3. Oversight is critical, and without appropriate safeguards, we will do more harm than good. While AI-enabled tools can be useful assistants for health care workers, we are not yet ready for autonomous applications for diagnosis and treatment planning. The jury is still out on whether LLMs are superior to physicians in clinical decision-making, so we need to support regulators and other critical policymaking stakeholders to understand how LLMs work and how to safely and ethically oversee them. More importantly, we need to ensure that as countries rapidly develop AI policies and other safeguards that they share their successes and failures openly and create a culture of shared learning. This is something that PATH has been incredibly vocal about at the G20, and the latest draft of the ministerial statement (to be published in October 2024) suggests that key stakeholders might be listening!
Without the trust and goodwill of our patients, it's impossible to ethically deploy any novel or innovative technology. Developing effective safeguards is one of the few ways we can build and maintain that trust, and thus, taking time to create robust regulation isn’t an impediment to innovation, it’s a critical part of enabling it.
4. AI tools require significant resources, and we need to consider the trade-offs. When it comes to determining if an AI-enabled tool is an appropriate solution, we need to look not just at the accuracy and effectiveness of the tool, but also at cost-effectiveness. In any given context, the value generated by the AI tool might not be the most efficient use of health care funding and resources. Unfortunately, only a handful of African randomized controlled trials of an AI-enabled diagnostic tool have been published, and the one that included an assessment of cost-effectiveness concluded that computer-aided diagnosis of TB on chest X-rays was not cost-effective (based on mortality-related benefits).

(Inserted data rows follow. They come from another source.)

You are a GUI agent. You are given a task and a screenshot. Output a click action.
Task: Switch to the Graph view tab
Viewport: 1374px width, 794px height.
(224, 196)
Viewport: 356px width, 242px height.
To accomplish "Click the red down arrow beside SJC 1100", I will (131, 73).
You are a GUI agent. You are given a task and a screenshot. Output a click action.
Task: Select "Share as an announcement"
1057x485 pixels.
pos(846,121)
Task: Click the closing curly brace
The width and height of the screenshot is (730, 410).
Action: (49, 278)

When evaluating a use case for an AI-enabled tool, we need to consider the opportunity cost of implementing that solution. We can’t be driven by a desire to digitize for the sake of it; rather, we need to stay singularly focused on the people we’re trying to help, and where there is value in AI, the onus is on us technologists to prove it.

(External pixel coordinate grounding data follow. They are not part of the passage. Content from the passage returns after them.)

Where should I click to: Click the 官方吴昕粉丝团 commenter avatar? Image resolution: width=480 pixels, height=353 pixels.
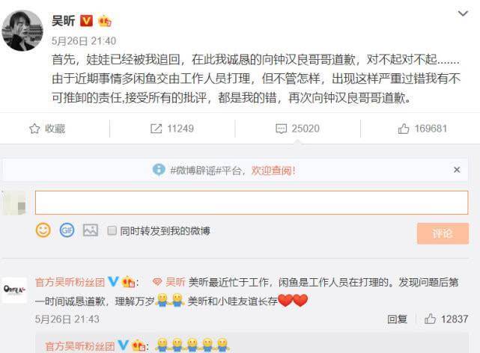[14, 289]

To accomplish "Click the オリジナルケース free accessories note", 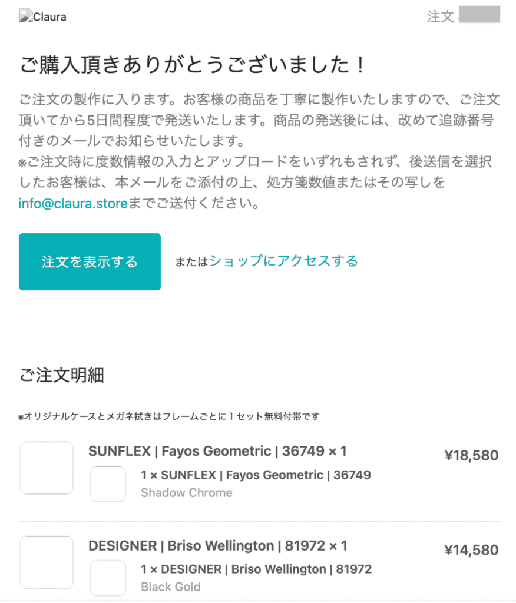I will (168, 417).
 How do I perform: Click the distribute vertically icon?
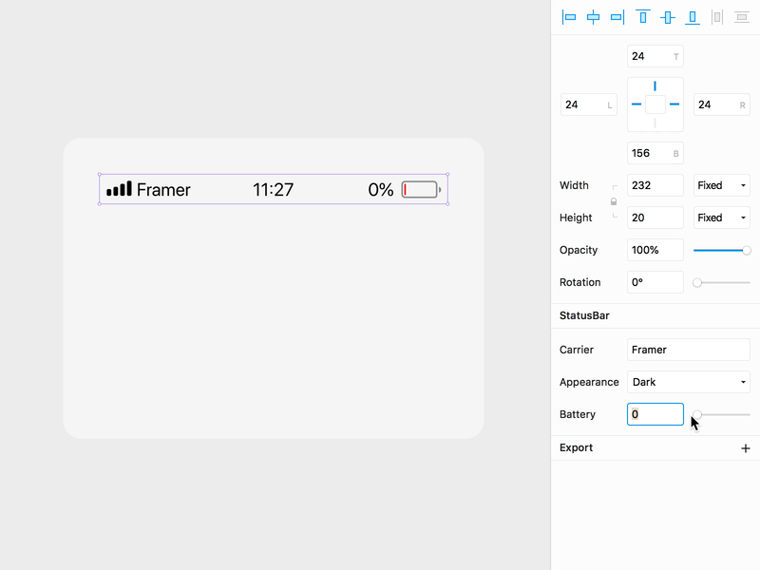[742, 17]
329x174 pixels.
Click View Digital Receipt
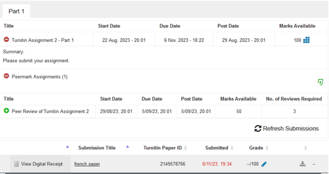pos(42,164)
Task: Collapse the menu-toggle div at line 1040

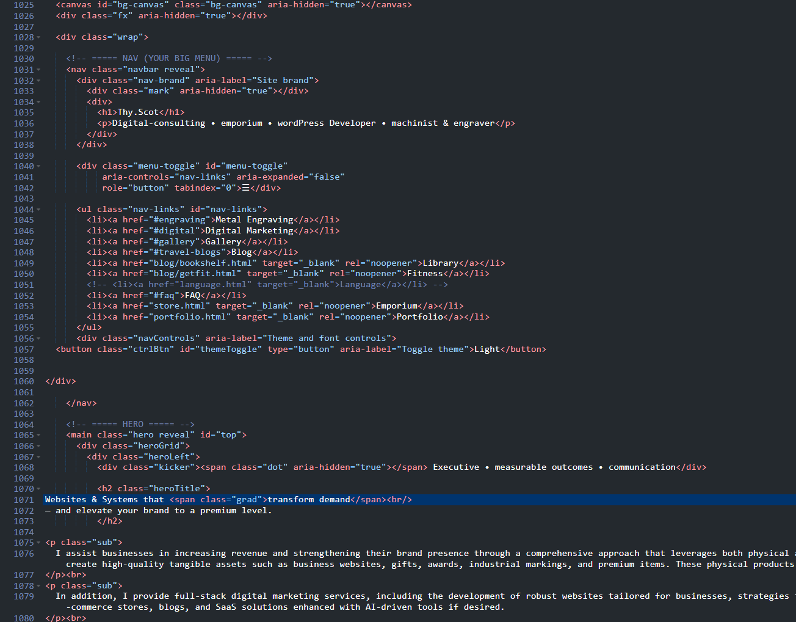Action: click(x=38, y=166)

“Developing effective safeguards is one of the few ways we can build and maintain trust, and thus, taking time to create robust regulation isn’t an impediment to innovation, it’s a critical part of enabling it.”
5. African innovators can and will lead the way in combatting AI bias and developing applications of AI that improve lives. Around the world there is a large youth population that is hungry to do something to improve their countries and communities. Our partners in countries such as Rwanda have brilliant teams of technologists who know the limitations of existing LLMs and are doing something about it. For example, Digital Umuganda is an organization dedicated to creating AI models and tools that make it possible for LLMs to work for marginalized communities that speak local African languages. They have been successful in creating voice and text datasets in Kinyarwanda and a translation module that makes it possible for people to ask ChatGPT questions in Kinyarwanda and receive back intelligent answers. The translations are still not perfect, but they have made incredible progress in making this game-changing technology accessible to all Rwandans.
There already is a thriving AI for Health entrepreneurial ecosystem on the African continent. At PATH our role isn’t to compete, but rather to find ways to platform and accelerate the impact of those innovators. I’m hoping that in a few years they’ll have put me out of a job, or at least that’s my marker of success.